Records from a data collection
★ ★ ★ ★

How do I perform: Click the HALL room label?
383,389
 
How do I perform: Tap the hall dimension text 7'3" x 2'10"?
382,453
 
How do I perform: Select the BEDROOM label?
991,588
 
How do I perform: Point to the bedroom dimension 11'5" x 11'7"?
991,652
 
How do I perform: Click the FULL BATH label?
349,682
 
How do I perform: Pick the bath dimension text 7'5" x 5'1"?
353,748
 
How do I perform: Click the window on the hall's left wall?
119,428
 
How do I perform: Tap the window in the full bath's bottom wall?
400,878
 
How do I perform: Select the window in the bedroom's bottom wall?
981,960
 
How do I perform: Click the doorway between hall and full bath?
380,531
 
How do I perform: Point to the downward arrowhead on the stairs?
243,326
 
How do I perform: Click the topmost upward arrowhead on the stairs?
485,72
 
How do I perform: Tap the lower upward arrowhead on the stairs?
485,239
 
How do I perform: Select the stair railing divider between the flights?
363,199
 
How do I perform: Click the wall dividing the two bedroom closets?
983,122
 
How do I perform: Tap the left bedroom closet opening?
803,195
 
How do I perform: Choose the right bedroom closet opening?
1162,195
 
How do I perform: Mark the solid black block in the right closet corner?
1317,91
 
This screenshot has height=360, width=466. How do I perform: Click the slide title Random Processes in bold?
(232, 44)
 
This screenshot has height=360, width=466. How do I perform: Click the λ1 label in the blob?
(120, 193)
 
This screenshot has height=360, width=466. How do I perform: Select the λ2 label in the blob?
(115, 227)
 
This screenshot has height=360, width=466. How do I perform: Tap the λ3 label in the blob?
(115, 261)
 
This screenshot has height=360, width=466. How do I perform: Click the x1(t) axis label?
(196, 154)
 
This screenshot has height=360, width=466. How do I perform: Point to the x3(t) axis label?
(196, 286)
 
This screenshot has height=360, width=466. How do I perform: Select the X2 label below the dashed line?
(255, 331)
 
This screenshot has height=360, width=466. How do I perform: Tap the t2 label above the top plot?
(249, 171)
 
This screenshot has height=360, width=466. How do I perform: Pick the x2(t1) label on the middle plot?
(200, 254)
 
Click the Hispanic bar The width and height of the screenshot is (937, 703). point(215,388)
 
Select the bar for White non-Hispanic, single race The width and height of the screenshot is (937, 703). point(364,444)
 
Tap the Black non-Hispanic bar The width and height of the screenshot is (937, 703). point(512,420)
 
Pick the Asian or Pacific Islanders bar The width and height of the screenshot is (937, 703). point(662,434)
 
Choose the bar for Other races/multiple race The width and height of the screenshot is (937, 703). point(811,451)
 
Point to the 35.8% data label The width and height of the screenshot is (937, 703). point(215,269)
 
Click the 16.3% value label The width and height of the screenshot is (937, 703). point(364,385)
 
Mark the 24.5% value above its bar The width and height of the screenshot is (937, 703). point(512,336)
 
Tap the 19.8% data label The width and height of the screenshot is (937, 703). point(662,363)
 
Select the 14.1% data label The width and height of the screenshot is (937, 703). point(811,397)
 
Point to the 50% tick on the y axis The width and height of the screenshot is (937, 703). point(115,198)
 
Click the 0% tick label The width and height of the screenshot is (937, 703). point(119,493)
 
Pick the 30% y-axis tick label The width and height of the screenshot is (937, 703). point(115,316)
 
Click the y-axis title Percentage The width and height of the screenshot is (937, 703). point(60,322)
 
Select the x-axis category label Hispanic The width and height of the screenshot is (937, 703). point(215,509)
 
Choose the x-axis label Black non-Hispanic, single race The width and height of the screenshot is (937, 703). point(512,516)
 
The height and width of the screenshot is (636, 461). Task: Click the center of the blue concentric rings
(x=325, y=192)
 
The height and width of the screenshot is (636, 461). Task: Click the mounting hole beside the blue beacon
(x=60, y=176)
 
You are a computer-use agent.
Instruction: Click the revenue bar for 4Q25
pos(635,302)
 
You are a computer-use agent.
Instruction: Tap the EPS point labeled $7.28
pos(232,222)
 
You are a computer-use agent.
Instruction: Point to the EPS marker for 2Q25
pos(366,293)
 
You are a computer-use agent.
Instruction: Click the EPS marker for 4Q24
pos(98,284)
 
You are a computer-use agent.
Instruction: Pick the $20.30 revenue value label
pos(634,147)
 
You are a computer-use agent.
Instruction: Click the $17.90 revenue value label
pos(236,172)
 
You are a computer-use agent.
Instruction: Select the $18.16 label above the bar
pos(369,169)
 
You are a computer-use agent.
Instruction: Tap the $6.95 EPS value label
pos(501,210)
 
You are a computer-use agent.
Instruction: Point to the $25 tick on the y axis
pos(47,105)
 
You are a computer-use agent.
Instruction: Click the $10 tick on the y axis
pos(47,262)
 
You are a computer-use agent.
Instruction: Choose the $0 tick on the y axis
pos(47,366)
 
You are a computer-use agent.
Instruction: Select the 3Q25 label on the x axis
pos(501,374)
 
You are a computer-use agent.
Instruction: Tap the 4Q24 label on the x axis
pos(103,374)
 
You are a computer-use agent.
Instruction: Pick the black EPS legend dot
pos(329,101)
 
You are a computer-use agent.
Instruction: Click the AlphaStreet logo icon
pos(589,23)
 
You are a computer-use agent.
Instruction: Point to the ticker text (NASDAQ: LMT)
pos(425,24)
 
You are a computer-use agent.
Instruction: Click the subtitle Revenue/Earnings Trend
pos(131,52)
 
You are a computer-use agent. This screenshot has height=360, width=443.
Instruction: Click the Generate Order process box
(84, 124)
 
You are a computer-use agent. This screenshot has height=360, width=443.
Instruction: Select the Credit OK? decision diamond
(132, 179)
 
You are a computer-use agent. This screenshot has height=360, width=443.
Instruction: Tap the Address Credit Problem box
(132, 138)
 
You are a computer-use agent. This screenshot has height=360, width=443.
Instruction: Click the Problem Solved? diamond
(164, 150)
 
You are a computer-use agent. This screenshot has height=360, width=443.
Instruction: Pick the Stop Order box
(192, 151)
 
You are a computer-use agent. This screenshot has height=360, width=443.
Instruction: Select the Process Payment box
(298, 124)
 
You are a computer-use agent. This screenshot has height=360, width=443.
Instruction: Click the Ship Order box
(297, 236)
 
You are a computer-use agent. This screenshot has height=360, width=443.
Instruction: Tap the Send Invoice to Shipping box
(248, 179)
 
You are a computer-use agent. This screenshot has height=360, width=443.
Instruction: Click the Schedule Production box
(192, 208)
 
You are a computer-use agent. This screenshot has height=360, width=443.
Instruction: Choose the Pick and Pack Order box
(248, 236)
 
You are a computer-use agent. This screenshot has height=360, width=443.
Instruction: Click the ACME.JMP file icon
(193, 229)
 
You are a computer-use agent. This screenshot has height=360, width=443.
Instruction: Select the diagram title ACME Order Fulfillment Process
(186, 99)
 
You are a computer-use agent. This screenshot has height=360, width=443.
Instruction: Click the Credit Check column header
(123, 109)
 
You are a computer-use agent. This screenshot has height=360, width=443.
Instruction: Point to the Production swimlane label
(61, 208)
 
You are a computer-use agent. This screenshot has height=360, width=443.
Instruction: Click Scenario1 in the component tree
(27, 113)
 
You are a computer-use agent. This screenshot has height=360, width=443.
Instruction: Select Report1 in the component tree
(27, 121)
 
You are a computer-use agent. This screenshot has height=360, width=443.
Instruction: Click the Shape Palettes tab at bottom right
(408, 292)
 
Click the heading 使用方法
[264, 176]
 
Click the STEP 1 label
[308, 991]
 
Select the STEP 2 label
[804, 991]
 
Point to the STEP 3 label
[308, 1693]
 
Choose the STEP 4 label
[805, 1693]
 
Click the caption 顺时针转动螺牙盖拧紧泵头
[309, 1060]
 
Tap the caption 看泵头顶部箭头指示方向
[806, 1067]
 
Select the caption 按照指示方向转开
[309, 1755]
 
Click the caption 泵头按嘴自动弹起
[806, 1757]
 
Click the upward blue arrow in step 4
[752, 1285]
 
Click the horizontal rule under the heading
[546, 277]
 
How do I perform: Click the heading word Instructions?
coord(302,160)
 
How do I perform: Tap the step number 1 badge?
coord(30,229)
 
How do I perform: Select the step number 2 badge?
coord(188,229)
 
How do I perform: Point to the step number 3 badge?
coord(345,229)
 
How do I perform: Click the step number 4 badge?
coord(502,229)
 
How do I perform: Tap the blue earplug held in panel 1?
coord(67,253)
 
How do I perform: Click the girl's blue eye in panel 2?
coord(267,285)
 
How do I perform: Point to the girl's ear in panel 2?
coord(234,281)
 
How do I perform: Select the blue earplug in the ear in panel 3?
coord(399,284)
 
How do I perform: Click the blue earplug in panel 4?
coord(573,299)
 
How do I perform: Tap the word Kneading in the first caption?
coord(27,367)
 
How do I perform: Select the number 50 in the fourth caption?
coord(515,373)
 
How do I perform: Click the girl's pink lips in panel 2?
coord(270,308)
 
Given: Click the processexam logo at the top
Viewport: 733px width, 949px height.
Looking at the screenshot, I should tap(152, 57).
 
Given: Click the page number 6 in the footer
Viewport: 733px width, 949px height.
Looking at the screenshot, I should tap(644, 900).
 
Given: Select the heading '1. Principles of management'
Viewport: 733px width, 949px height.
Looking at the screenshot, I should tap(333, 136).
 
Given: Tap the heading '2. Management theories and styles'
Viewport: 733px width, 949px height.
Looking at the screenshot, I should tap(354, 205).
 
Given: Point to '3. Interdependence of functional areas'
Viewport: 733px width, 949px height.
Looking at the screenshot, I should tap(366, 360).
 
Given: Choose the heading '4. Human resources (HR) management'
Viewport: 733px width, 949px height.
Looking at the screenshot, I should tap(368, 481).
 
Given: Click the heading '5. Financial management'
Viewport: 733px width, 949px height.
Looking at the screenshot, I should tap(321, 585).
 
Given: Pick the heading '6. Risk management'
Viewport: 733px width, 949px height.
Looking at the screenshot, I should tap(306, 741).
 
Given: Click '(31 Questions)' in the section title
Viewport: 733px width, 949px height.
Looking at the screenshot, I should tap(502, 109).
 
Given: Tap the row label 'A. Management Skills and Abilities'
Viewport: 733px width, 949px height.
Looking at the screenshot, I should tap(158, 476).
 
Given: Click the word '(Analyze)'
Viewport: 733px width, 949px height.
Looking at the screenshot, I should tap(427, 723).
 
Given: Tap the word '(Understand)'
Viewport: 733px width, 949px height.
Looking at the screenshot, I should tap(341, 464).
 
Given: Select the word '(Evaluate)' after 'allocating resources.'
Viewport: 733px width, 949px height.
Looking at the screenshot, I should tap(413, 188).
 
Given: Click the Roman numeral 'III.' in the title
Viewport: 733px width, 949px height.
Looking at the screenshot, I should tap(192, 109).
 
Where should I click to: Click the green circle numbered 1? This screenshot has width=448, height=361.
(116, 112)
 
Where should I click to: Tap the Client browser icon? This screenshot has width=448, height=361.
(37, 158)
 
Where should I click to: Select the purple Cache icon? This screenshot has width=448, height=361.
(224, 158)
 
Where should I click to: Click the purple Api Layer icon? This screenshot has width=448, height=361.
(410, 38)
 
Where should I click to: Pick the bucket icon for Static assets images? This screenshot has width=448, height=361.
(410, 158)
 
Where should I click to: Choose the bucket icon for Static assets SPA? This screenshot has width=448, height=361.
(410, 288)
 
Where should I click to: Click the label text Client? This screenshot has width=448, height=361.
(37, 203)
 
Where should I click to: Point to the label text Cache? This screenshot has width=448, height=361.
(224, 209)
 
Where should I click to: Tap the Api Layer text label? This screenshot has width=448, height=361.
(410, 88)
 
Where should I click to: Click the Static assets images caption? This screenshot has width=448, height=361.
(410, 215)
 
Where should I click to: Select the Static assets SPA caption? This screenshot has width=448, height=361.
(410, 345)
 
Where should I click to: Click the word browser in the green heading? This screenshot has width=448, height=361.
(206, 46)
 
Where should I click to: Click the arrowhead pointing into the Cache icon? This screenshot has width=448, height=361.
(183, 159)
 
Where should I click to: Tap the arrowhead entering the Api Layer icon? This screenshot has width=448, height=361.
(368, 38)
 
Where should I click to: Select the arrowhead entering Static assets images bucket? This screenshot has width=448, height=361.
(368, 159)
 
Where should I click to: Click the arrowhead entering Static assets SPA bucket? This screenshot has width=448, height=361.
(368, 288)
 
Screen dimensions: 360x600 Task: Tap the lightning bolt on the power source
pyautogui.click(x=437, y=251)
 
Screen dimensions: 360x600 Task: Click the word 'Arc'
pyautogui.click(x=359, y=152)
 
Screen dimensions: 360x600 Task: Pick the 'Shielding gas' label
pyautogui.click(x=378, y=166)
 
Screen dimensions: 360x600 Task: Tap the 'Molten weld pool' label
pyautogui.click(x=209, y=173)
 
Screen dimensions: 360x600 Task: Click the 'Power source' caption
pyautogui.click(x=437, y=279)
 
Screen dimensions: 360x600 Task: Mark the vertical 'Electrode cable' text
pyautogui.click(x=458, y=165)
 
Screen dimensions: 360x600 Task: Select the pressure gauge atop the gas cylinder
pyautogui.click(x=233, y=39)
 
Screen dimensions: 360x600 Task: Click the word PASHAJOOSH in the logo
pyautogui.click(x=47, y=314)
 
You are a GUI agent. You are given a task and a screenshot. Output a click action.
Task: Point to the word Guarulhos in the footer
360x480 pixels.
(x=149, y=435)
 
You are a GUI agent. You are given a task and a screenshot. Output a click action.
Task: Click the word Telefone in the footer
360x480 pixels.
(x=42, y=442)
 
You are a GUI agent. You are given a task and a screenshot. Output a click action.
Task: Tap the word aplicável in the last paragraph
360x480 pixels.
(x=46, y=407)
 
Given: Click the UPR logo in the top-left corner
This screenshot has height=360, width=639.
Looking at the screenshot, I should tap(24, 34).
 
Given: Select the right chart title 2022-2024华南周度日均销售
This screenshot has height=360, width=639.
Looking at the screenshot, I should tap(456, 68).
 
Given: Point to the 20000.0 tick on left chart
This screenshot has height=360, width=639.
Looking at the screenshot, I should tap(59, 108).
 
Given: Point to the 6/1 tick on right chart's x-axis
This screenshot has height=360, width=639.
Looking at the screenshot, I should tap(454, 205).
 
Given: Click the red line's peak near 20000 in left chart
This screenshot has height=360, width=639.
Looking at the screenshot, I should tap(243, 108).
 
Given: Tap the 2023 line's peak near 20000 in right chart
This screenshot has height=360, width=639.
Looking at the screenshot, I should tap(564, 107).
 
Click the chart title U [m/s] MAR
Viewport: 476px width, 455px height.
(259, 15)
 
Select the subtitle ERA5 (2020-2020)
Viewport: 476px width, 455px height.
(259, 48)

★ ★ ★ ★

# Aim of the exercise
Copy the lines from the one containing "How do I perform: Click the blue" through the one containing "coord(270,308)", swapping "panel" for "frame" and leaving everything else the same.

# Result of this task
How do I perform: Click the blue earplug in frame 4?
coord(573,299)
 
How do I perform: Tap the word Kneading in the first caption?
coord(27,367)
 
How do I perform: Select the number 50 in the fourth caption?
coord(515,373)
 
How do I perform: Click the girl's pink lips in frame 2?
coord(270,308)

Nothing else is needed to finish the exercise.